Jimmy Carter: A Mediocre President But A Great Hypocrite

Recent controversies over the racist attitudes and policies of U.S. President Woodrow Wilson have reminded us of the cosmic gap between his pious embrace of universal self-determination for all peoples and his refusal to adhere to that alleged core principle of his character throughout his Presidency. This became most evident as he and the other victorious leaders of World War I divided up much of the rest of the world.  Whether or not Princeton University, where Wilson was an undergraduate and later a professor of politics and then its president, will drop his name from its school of public affairs, remains to be seen.

Jimmy Carter was not a great president in any respect, but he does rival Wilson in violating the ethical precepts he has long claimed to be the hallmarks of his character. After his election he promised never to lie to the American people, which itself was among his biggest lies. No American President, for better or for worse, could possibly be successful without stretching the truth at times. This is not to justify lying, but those like who Carter who claim to be morally superior to nearly all other leaders are invariably frauds.

A year or so ago a retired Secret Service veteran who assisted many Presidents published a memoir about those Presidents (and First Ladies) whom he liked and disliked. Jimmy Carter was one of the two for whom he had the most contempt. In order to highlight his common touch, Carter often had the press photograph him bringing inside the White House his own suitcases upon returning from trips. In truth, Carter had empty suitcases and, when the press was gone, had the Secret Service carry in his heavy suitcases with his clothes, etc. Who knew?

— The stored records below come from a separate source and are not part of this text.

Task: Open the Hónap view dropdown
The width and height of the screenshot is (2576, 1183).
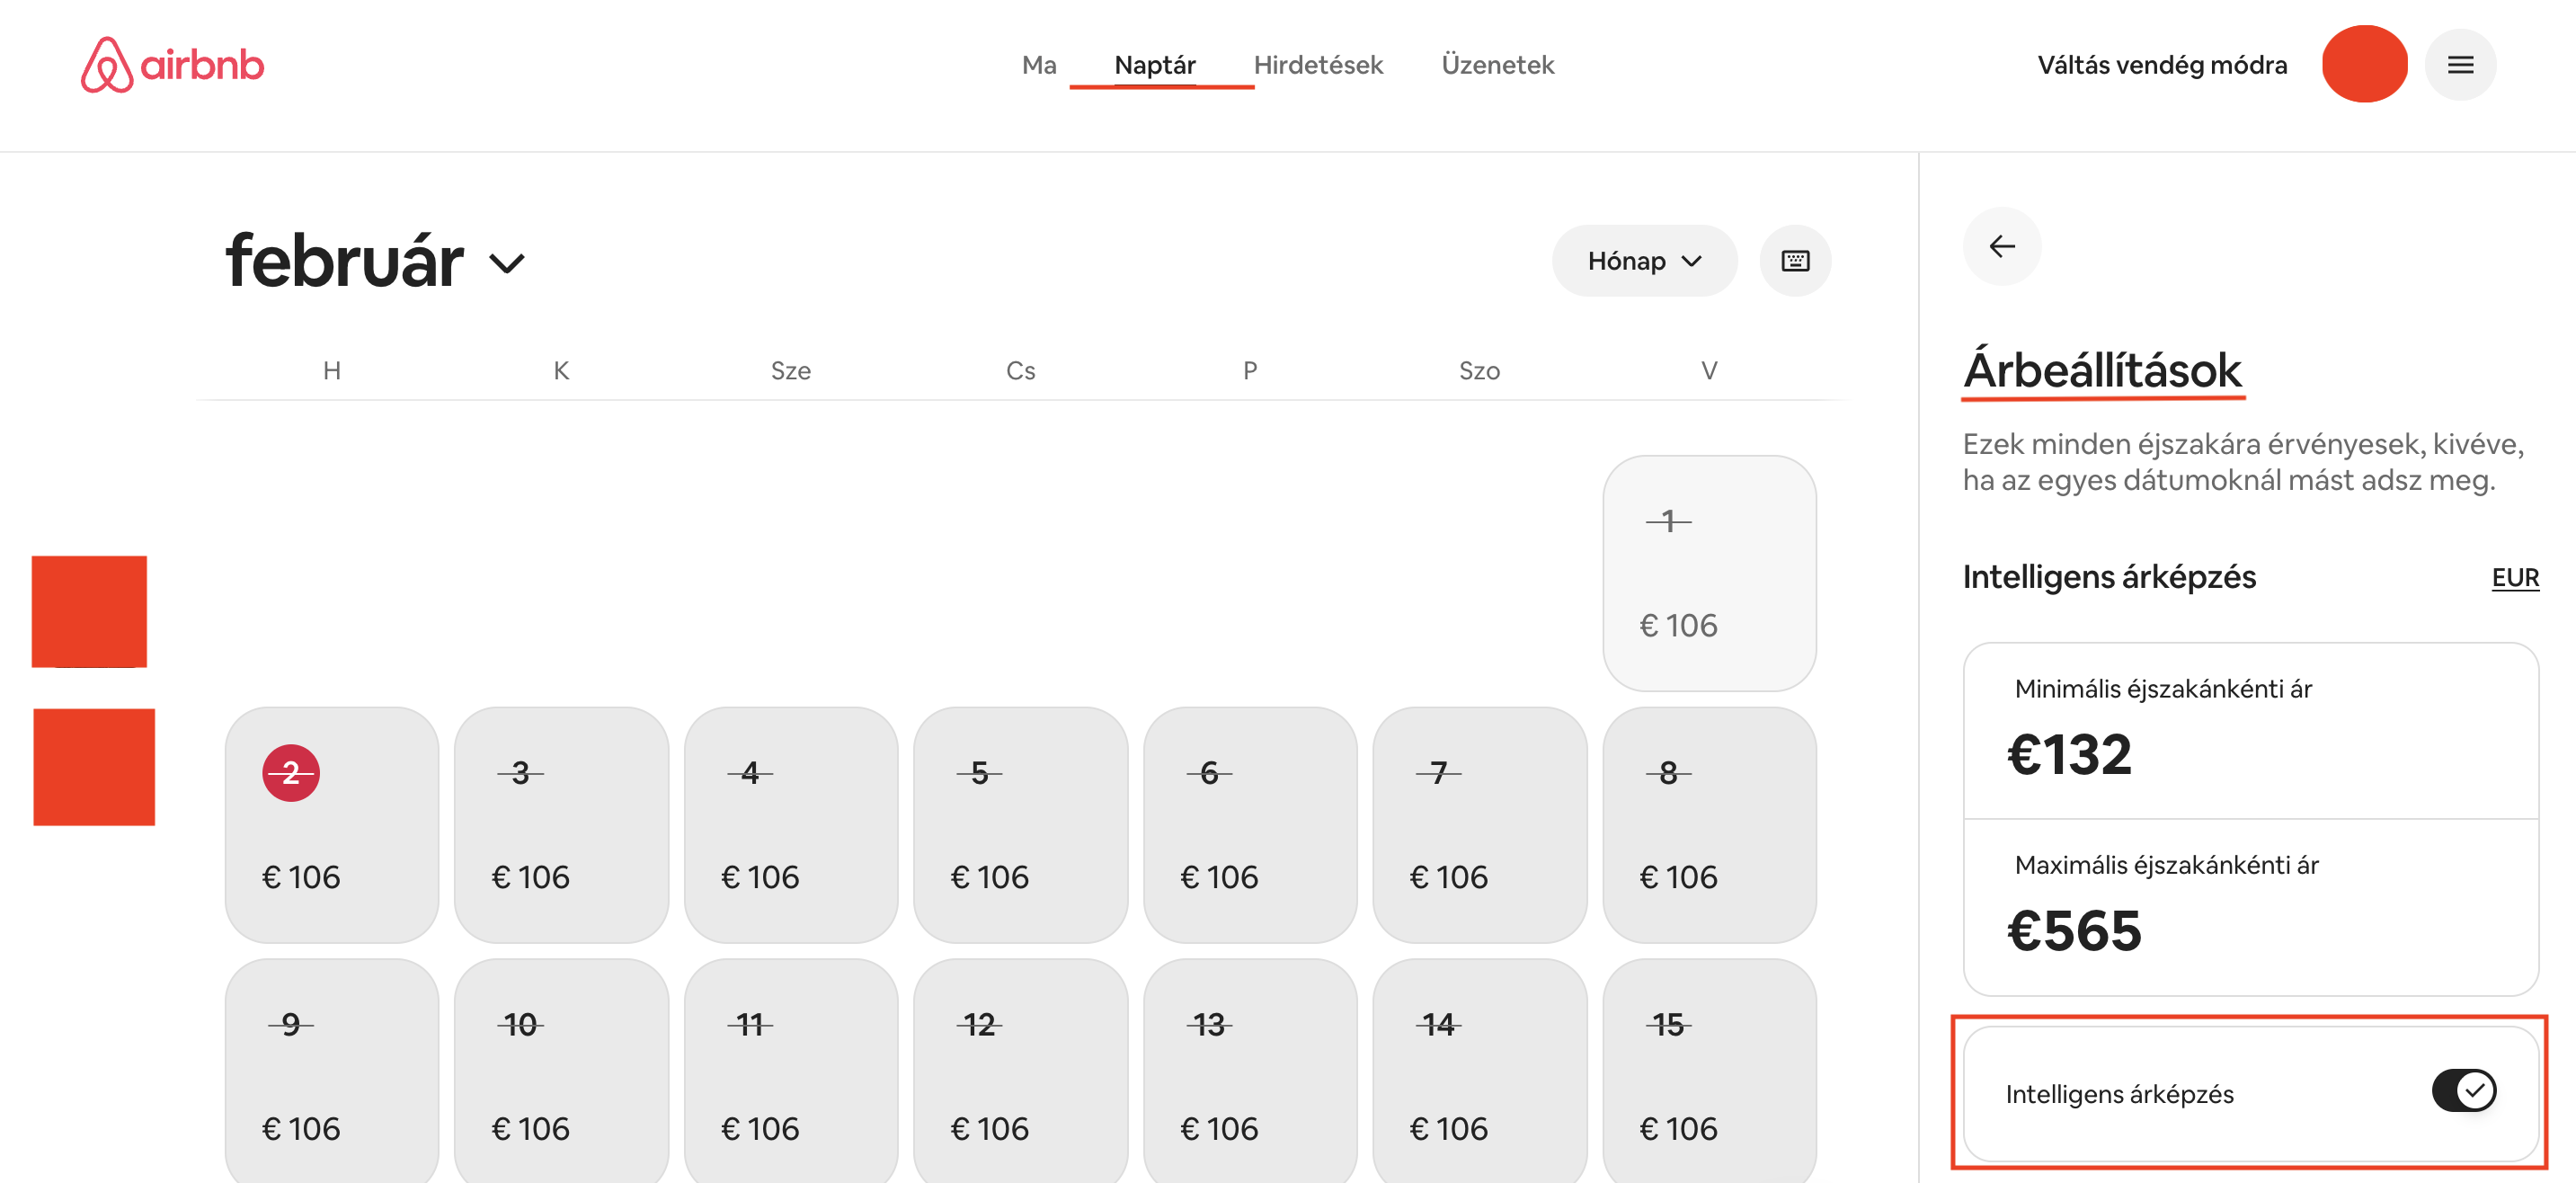Action: (1644, 261)
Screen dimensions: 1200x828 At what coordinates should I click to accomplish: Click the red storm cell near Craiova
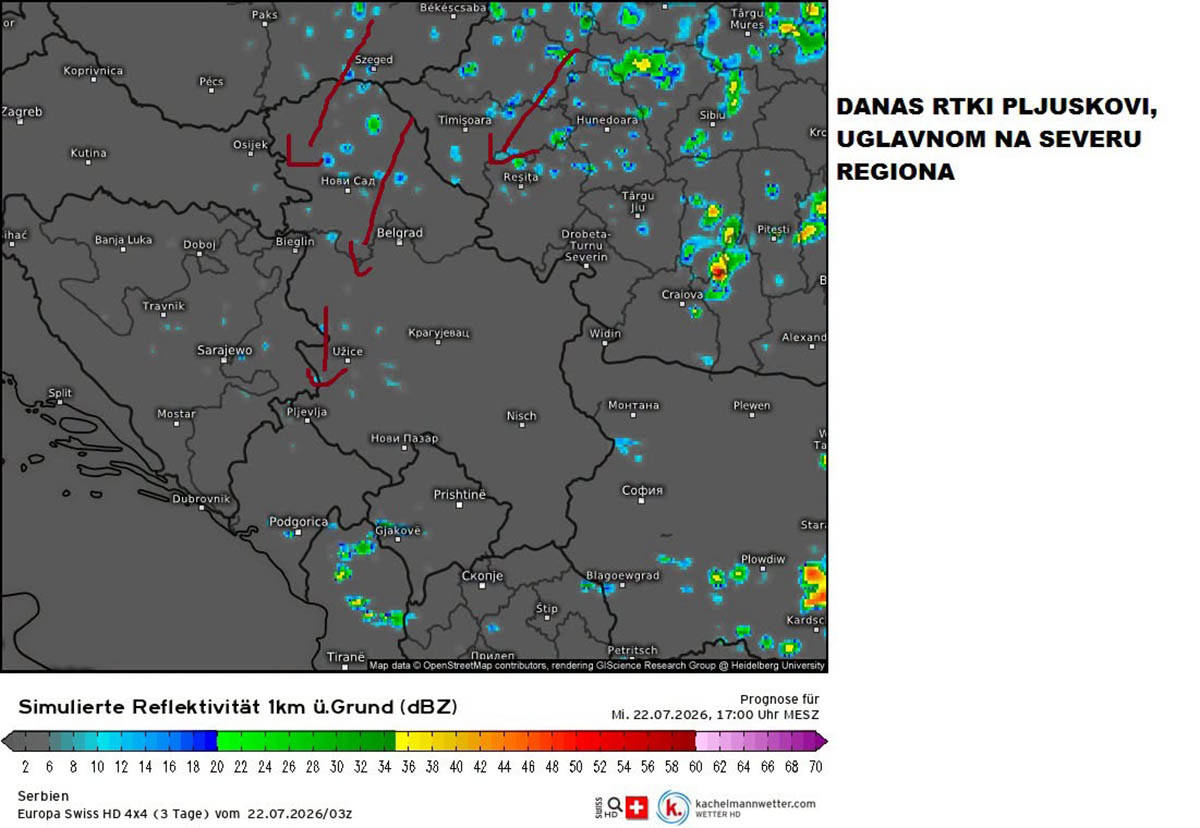point(719,269)
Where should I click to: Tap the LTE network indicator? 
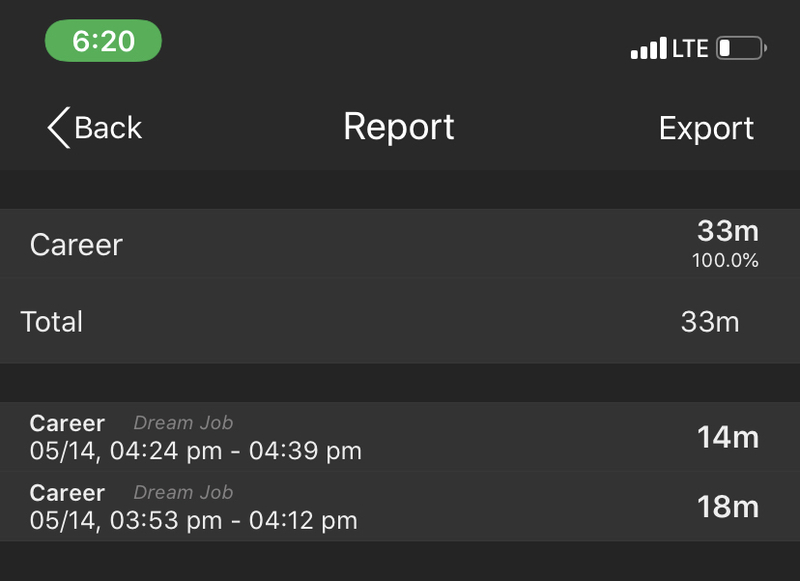pyautogui.click(x=690, y=48)
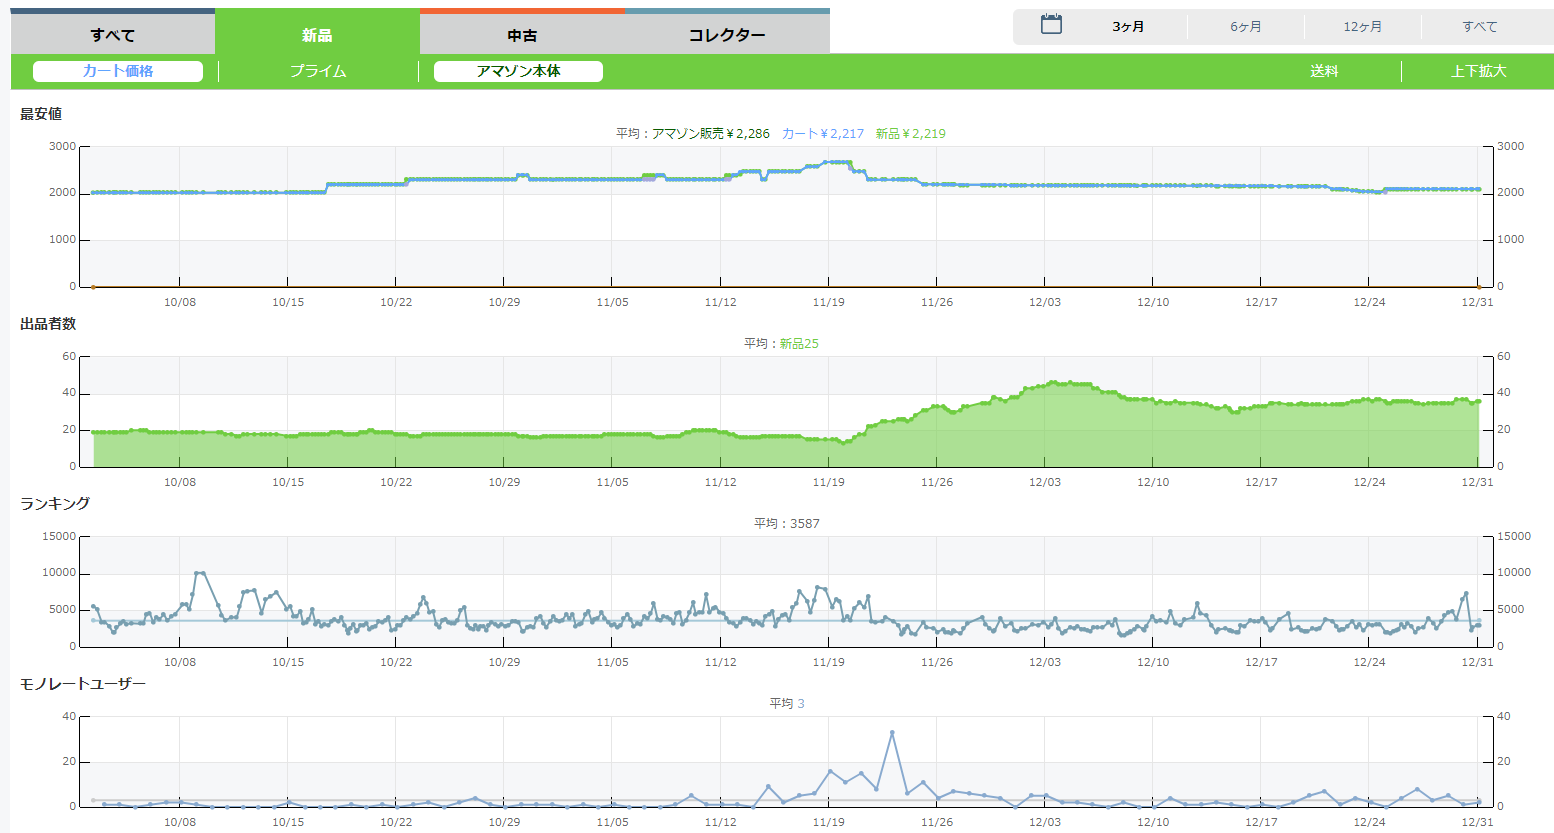This screenshot has width=1554, height=833.
Task: Select the 新品 tab
Action: point(317,35)
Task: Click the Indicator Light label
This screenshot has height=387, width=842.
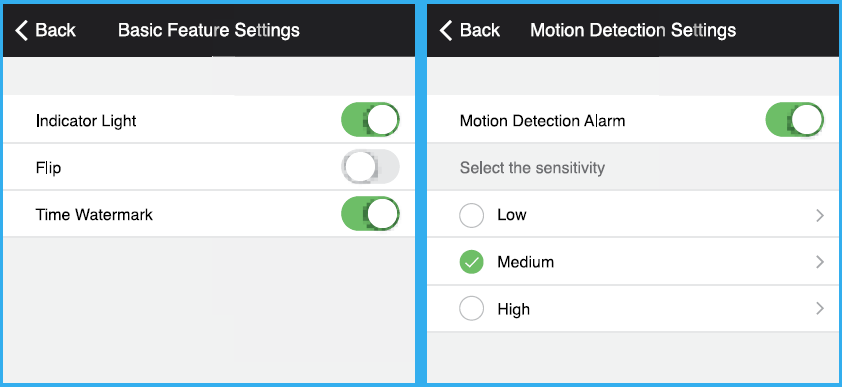Action: (86, 121)
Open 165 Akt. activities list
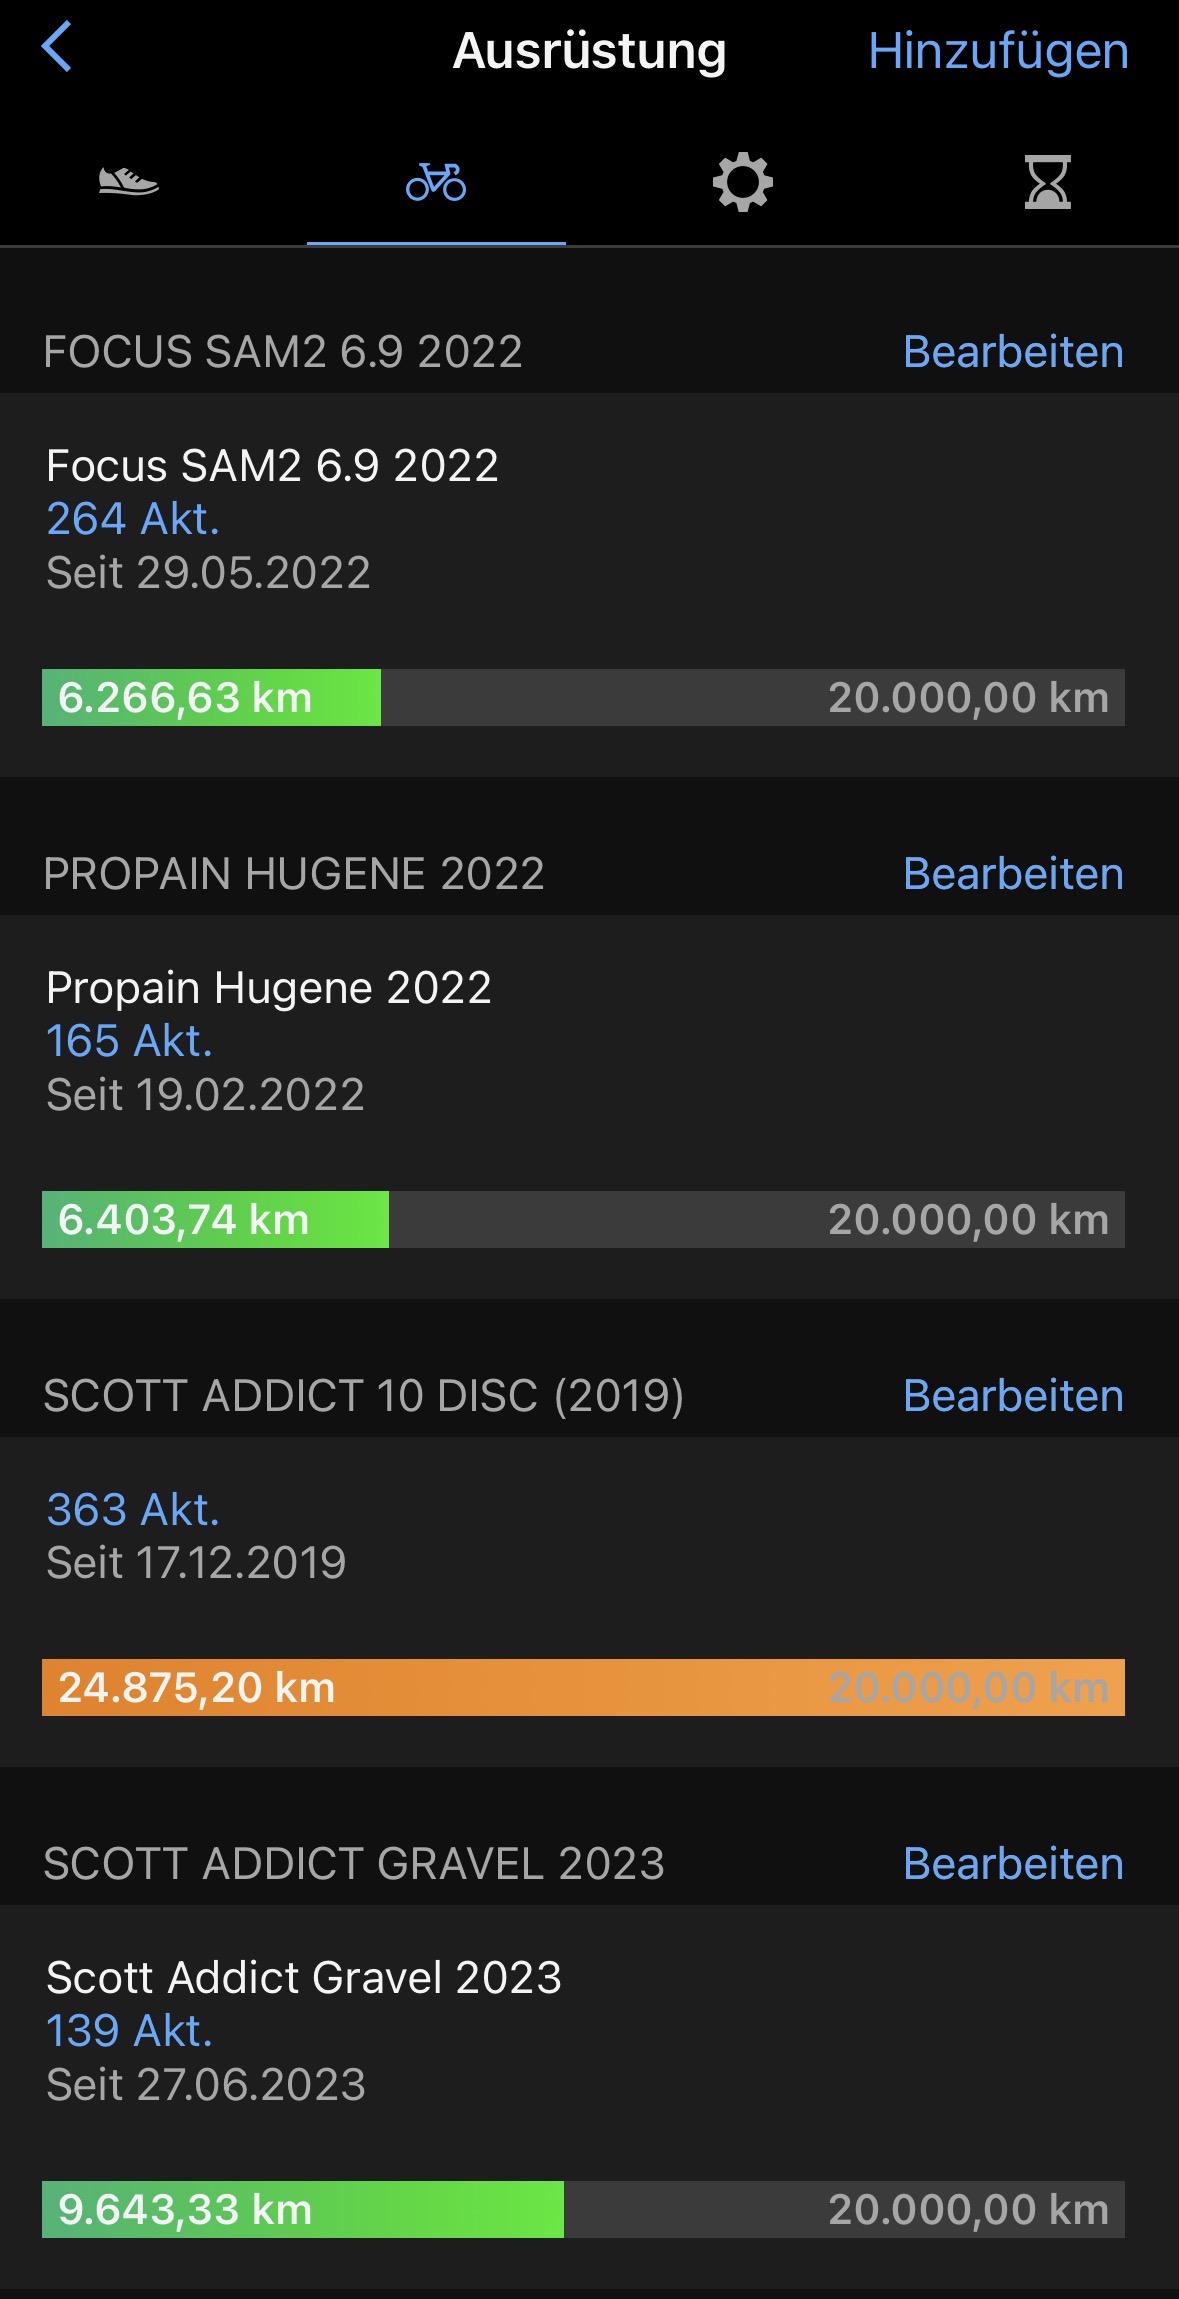 (129, 1041)
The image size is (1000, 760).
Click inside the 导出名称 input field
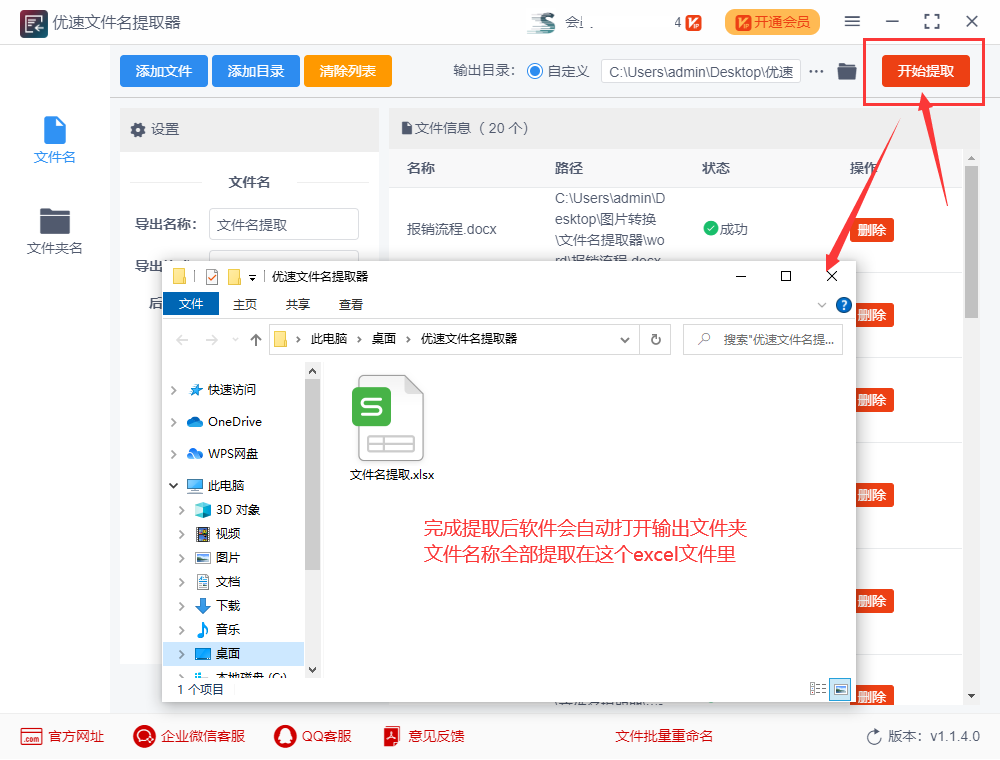(283, 224)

Recently, Carter used his Sunday School class in Plains, Georgia, to announce that he was cancer free. The congregation was thrilled, and Carter enjoyed the national publicity that followed. To be sure, as medical experts have since noted, he is NOT cancer free. But for now, at least, his overall health is quite good for someone at age ninety-one.

What the pious Carter did not say was that the medications used to halt his cancer for the present was developed in part in Israel. Carter has been a fierce critic of Israel for decades and has repeatedly characterized Israel as an apartheid society akin to South Africa. As a recipient of huge sums from that bastion of Middle East democracy, Saudi Arabia, Carter has embraced the boycott of Israeli goods. He does not, of course, criticize any other Middle Eastern country but only Israel.

Carter’s hostility toward Israel led to the resignation from the Carter Center in Atlanta of several Jewish advisors who had worked with him since his days as Governor of Georgia. Carter didn’t seem to care.

One might nevertheless have thought that Carter would want nothing to do with medications that were tested and partly created in Israel. But that would be too much to expect of this secular saint.

Woodrow Wilson would surely have understood that holier than thou public figures like himself and Carter are often hypocrites at heart.